Records to process section start

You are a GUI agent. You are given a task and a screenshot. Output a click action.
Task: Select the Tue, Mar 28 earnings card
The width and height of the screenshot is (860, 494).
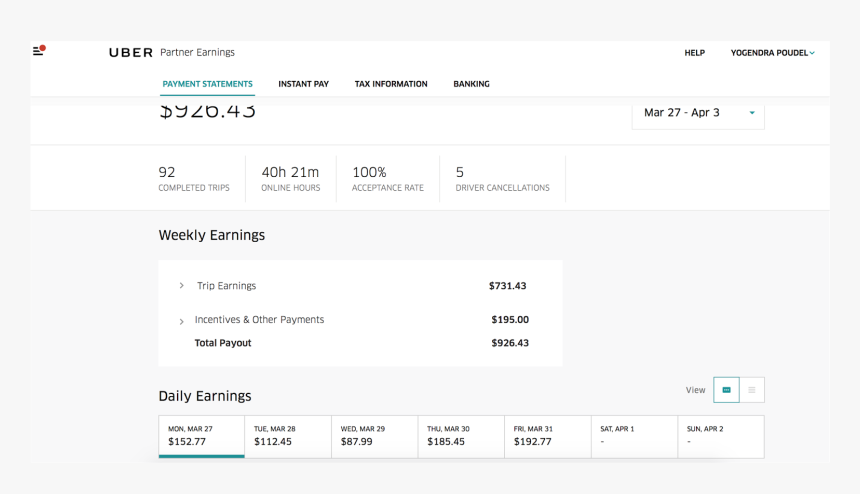[288, 436]
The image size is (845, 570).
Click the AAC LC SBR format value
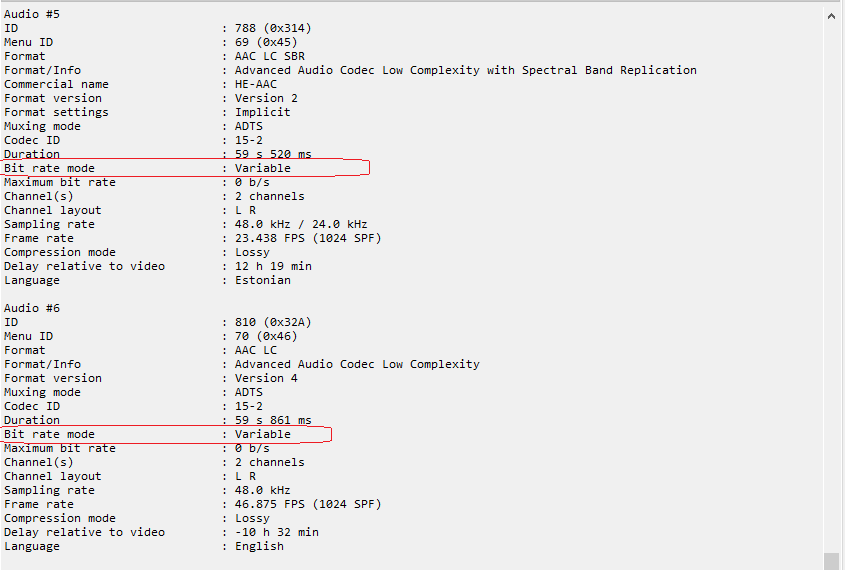coord(269,56)
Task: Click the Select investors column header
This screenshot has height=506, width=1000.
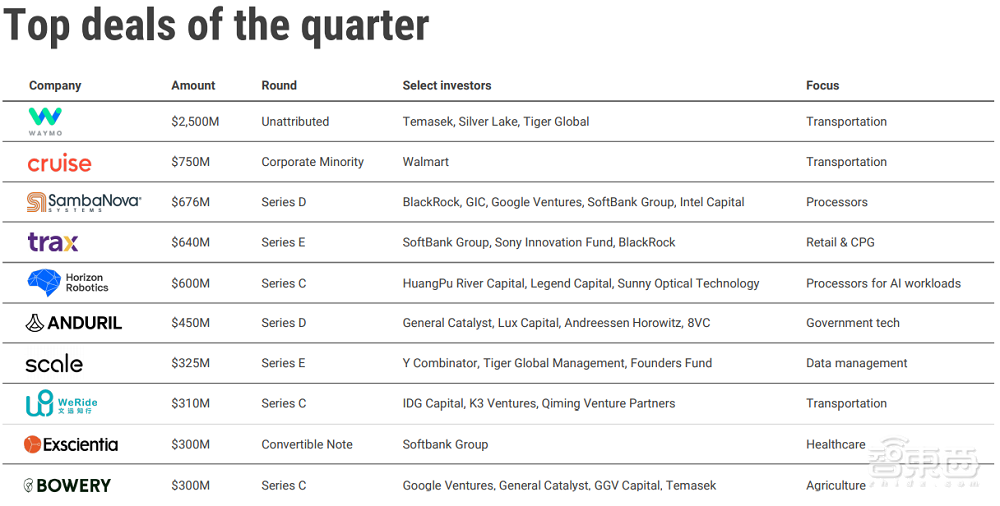Action: pyautogui.click(x=447, y=86)
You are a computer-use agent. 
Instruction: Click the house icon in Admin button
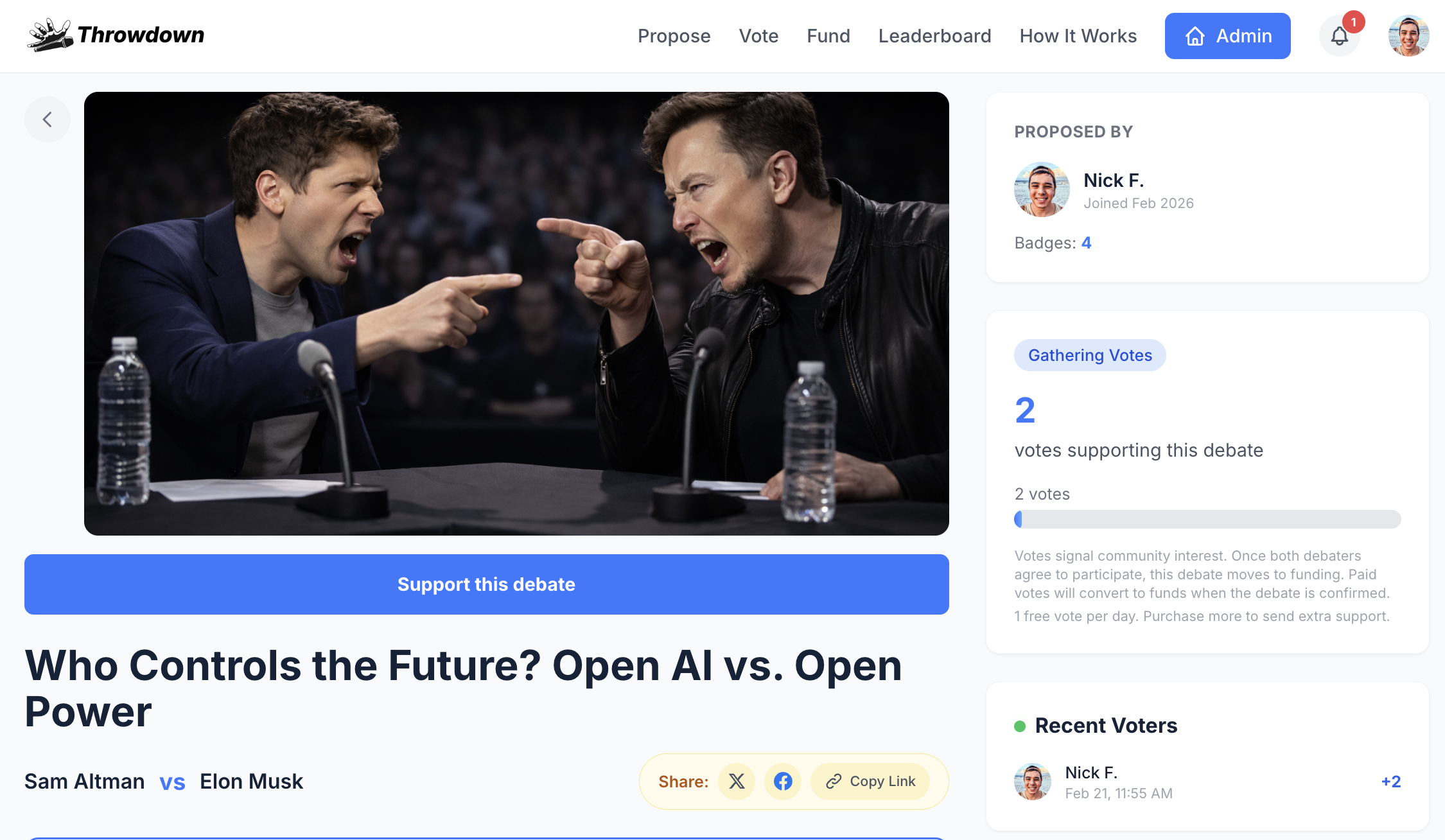click(x=1195, y=36)
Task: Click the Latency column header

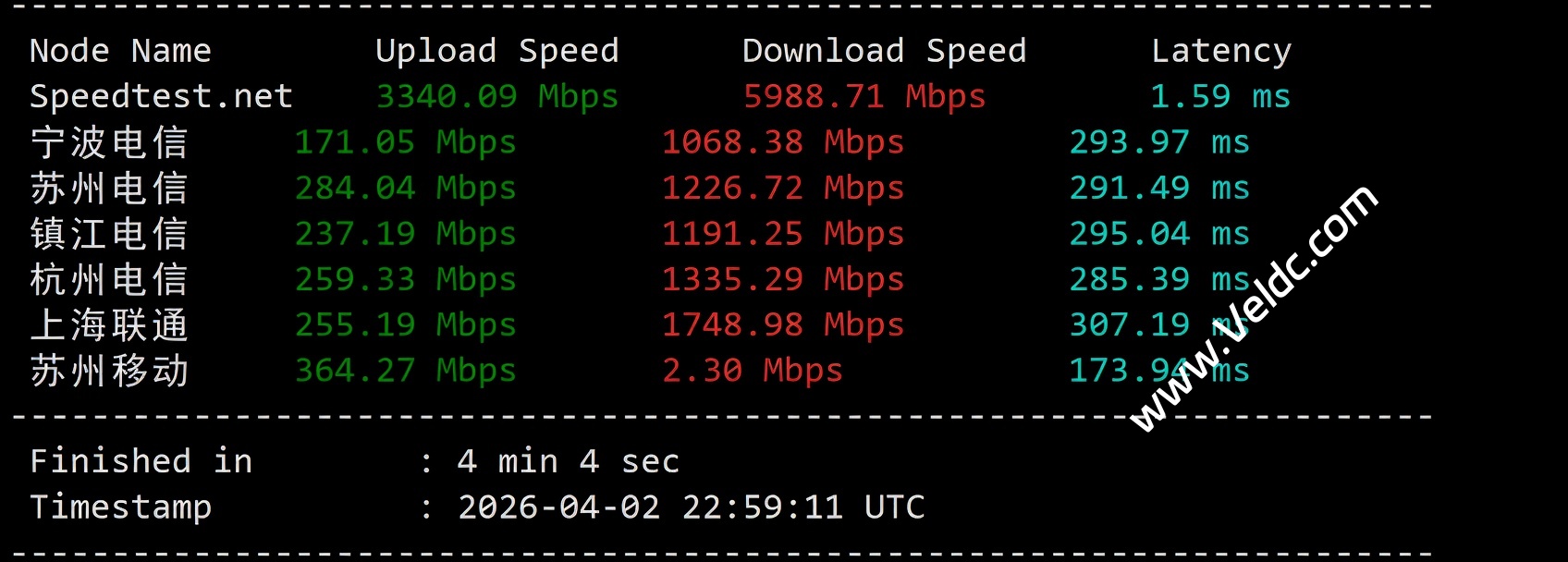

Records to process section end

Exercise brief. Reproduce each line of the records exactly, and omit every picture.

Result of the exercise.
You are a GUI agent. You are given a task and a screenshot. Output a click action.
Task: Select the Tue, Mar 28 earnings card
The width and height of the screenshot is (860, 494).
[288, 436]
The image size is (845, 570).
Click the AAC LC SBR format value
coord(269,56)
Task: Click the Select investors column header
This screenshot has height=506, width=1000.
Action: pyautogui.click(x=447, y=86)
You are a computer-use agent. 
Instruction: Click the house icon in Admin button
click(x=1195, y=36)
Task: Click the Latency column header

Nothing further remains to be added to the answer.